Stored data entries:
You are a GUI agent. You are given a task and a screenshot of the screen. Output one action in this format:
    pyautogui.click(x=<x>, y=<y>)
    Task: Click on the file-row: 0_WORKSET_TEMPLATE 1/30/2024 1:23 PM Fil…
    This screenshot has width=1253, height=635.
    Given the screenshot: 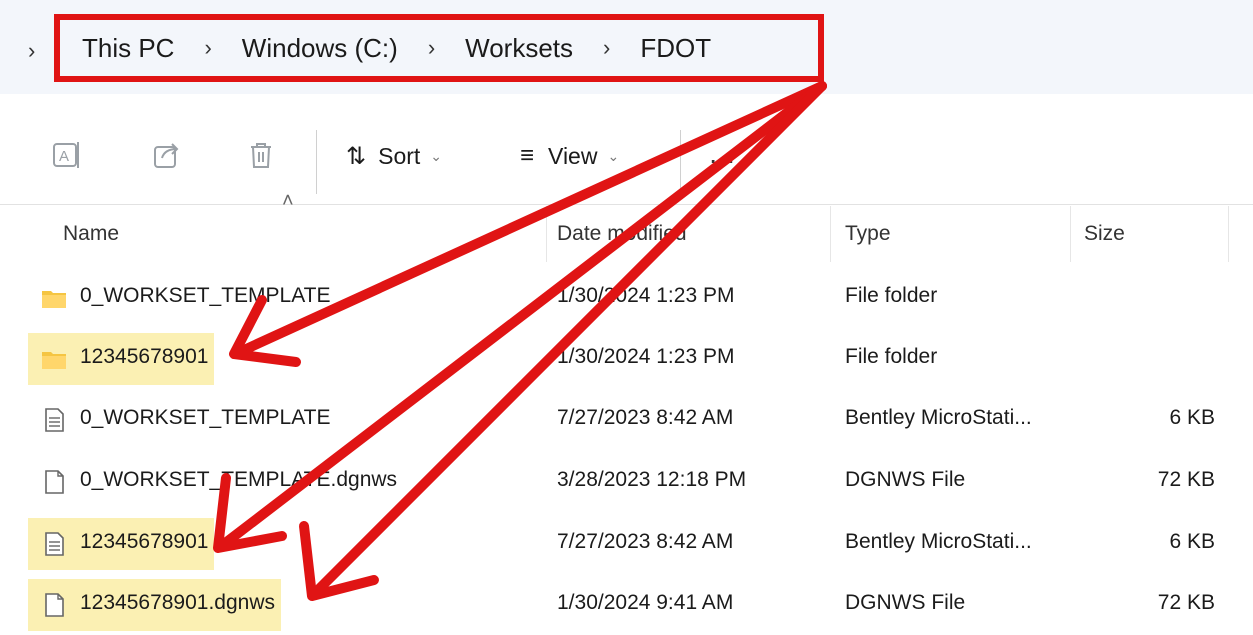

TASK TO CARRY OUT:
Copy out every line of the records above word for word, leaving out the pictures.

RESPONSE BELOW:
You are a GUI agent. You are given a task and a screenshot of the screen. Output one action in this format:
    pyautogui.click(x=<x>, y=<y>)
    Task: Click on the file-row: 0_WORKSET_TEMPLATE 1/30/2024 1:23 PM Fil…
    This screenshot has width=1253, height=635.
    Given the screenshot: 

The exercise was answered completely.